#### [PROMPT]
Transcribe, verbatim, every line from the start of the entries through the line that contains "This screenshot has width=720, height=860."; include both boundary lines and omit all others.

#### [Collected data entries]
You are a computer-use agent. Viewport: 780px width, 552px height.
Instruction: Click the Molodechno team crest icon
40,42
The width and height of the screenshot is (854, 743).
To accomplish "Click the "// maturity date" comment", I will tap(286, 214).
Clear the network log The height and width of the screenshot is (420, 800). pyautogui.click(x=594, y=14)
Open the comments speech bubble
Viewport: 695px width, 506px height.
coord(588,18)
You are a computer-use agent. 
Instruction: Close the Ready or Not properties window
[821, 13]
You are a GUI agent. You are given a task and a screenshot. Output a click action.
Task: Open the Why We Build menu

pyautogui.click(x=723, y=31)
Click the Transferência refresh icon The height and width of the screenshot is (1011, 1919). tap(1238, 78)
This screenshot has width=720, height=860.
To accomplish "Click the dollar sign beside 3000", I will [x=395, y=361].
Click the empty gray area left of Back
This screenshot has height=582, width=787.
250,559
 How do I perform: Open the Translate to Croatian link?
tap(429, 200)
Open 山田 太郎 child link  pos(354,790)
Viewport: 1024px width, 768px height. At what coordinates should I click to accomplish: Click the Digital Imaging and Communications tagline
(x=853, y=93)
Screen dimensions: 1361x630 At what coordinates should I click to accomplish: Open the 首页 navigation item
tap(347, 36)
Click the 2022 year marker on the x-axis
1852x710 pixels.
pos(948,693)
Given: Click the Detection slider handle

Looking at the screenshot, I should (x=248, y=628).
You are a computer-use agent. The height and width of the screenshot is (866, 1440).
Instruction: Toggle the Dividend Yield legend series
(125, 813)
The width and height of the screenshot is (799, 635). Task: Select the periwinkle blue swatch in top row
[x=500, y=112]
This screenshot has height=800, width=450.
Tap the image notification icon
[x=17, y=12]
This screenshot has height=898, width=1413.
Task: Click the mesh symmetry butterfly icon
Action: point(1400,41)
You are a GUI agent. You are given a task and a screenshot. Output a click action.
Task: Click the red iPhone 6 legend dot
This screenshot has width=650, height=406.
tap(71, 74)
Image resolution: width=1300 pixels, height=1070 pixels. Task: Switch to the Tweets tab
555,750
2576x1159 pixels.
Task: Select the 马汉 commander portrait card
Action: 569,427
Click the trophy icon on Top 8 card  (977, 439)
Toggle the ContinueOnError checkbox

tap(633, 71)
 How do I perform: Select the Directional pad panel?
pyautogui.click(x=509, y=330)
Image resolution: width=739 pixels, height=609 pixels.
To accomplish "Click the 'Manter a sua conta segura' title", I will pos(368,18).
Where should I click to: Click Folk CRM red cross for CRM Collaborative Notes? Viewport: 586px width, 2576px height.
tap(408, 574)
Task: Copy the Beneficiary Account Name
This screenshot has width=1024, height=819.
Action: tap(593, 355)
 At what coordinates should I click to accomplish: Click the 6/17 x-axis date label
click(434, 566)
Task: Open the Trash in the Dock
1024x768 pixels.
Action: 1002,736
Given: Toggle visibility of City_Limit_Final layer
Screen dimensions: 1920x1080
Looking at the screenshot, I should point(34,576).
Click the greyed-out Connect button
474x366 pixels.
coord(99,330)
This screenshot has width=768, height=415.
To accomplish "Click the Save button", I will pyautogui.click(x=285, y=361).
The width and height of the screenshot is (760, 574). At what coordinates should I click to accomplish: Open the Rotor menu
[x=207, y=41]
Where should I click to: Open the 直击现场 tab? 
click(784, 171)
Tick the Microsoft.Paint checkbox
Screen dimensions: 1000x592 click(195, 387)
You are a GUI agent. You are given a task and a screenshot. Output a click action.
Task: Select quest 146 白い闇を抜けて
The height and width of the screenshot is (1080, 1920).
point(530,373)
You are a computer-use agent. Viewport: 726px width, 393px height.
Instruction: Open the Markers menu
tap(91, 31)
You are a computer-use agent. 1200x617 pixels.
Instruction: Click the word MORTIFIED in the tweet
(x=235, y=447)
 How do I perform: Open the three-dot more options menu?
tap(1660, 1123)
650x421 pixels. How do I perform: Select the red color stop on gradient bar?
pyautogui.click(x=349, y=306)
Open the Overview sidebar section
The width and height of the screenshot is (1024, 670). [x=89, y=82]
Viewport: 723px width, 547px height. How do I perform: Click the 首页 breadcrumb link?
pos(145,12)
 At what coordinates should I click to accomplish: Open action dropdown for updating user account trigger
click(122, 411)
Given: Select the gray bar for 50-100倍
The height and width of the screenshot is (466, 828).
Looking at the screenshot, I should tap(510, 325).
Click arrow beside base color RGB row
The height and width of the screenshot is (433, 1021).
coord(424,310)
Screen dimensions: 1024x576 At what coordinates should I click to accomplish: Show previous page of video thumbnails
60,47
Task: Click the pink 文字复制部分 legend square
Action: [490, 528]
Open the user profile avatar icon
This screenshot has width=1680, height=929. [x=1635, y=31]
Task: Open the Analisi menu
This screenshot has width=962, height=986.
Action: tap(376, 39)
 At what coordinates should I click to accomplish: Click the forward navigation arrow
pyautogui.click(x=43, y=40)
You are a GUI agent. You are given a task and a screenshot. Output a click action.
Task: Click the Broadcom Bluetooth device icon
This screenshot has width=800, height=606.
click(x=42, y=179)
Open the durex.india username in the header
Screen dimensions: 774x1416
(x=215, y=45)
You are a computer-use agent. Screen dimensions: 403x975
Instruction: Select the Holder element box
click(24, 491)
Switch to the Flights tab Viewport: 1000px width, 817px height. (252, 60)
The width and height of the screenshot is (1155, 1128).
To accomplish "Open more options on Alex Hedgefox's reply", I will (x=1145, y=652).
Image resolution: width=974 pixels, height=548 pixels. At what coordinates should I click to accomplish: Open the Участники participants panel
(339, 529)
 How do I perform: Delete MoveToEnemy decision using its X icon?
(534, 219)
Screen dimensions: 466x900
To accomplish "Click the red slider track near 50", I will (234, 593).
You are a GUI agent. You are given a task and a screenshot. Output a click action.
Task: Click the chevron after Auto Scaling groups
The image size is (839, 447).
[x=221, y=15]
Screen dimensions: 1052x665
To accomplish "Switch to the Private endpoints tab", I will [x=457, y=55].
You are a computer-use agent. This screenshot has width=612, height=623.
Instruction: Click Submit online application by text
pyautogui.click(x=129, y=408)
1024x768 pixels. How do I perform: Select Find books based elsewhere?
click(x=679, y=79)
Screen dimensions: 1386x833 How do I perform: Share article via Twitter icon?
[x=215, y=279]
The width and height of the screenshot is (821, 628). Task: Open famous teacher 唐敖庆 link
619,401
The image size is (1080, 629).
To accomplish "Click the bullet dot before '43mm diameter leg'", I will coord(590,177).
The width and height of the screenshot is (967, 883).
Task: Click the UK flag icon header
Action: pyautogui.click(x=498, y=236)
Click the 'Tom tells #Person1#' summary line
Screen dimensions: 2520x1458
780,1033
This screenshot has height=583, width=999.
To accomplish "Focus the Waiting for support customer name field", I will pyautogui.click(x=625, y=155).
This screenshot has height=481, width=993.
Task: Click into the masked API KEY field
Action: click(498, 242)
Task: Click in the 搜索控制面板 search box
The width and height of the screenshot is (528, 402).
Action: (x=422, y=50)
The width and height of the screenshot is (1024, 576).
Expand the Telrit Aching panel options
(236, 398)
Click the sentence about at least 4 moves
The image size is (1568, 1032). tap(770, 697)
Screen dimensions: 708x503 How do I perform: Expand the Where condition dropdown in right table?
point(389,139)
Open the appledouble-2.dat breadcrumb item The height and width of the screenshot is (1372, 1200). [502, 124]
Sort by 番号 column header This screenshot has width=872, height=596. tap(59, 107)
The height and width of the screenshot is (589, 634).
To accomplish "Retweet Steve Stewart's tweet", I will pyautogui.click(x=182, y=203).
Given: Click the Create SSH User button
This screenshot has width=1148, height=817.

#### [EXERCISE ANSWER]
You are a computer-use agent. Viewport: 780px width, 552px height.
Instruction: Click the Molodechno team crest icon
40,42
The width and height of the screenshot is (854, 743).
To accomplish "Click the "// maturity date" comment", I will tap(286, 214).
Clear the network log The height and width of the screenshot is (420, 800). pyautogui.click(x=594, y=14)
Open the comments speech bubble
Viewport: 695px width, 506px height.
coord(588,18)
You are a computer-use agent. 
Instruction: Close the Ready or Not properties window
[821, 13]
You are a GUI agent. You are given a task and a screenshot. Output a click action.
Task: Open the Why We Build menu

pyautogui.click(x=723, y=31)
Click the Transferência refresh icon The height and width of the screenshot is (1011, 1919). tap(1238, 78)
This screenshot has width=720, height=860.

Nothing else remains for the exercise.